--- RECORD SET Enclosed Below ---

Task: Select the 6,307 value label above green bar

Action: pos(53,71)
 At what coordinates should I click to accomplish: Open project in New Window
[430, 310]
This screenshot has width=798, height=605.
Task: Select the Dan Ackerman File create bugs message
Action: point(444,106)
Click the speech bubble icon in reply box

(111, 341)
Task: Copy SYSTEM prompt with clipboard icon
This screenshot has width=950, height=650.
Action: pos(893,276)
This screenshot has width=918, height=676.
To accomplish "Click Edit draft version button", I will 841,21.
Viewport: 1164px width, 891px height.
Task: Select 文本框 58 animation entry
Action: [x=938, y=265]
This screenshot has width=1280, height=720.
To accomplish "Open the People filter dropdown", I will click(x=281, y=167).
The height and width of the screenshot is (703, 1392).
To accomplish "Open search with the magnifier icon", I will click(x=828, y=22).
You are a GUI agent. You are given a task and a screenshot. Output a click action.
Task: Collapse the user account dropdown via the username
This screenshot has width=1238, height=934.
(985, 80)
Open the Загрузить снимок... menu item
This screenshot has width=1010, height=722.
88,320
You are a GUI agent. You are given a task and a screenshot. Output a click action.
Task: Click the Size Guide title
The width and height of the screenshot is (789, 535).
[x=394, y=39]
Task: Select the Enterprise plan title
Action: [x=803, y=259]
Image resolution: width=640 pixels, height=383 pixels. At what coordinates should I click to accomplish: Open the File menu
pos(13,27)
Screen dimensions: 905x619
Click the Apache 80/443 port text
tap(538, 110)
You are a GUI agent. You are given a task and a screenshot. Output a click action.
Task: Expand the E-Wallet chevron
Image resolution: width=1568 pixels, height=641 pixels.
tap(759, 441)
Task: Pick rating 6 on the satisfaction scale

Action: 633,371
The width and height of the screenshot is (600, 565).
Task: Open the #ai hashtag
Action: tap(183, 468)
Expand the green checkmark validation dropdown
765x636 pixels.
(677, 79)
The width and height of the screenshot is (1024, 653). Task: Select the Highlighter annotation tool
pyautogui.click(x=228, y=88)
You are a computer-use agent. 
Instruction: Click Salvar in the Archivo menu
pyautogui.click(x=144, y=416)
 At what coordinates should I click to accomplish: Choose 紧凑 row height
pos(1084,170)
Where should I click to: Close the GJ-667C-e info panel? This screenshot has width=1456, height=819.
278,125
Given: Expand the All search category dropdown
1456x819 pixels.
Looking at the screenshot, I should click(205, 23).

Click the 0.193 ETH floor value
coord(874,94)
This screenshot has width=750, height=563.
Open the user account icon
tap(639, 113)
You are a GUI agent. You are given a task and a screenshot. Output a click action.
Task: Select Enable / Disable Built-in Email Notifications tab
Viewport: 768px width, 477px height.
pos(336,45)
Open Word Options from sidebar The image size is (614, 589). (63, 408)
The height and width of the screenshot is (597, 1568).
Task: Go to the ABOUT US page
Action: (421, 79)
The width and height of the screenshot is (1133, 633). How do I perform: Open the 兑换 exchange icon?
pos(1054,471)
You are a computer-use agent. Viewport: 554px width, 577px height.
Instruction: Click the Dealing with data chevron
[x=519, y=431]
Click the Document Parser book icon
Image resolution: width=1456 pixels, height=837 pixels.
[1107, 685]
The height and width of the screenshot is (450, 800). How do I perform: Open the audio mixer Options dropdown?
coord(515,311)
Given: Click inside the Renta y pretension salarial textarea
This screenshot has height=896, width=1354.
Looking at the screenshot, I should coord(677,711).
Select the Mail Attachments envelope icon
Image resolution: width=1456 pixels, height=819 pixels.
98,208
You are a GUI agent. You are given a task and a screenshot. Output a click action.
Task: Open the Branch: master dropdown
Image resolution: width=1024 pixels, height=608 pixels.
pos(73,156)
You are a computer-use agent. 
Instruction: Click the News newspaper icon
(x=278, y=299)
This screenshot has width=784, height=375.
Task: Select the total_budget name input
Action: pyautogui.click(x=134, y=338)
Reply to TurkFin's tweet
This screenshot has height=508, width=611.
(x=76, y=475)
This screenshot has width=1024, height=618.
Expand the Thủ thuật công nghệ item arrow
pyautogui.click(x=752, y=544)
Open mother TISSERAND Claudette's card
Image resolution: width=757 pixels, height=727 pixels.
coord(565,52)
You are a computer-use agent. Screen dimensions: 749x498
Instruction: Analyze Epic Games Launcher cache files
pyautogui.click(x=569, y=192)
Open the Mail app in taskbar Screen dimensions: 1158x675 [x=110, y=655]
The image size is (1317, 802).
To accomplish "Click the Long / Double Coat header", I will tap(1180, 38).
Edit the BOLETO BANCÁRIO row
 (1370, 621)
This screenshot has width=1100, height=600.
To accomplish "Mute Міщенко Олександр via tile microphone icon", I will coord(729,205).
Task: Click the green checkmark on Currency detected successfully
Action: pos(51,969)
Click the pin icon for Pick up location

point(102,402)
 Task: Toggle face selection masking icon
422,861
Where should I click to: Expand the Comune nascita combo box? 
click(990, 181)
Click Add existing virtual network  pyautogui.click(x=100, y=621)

--- End of Enclosed RECORD SET ---

:: EXERCISE AIM ::
Throughout the material above, find each line with "computer" and return it.

:: SOLUTION TO THIS EXERCISE ::
You are a computer-use agent. 
You are a computer-use agent. Viewport: 554px width, 577px height.
You are a computer-use agent. 
You are a computer-use agent. Screen dimensions: 749x498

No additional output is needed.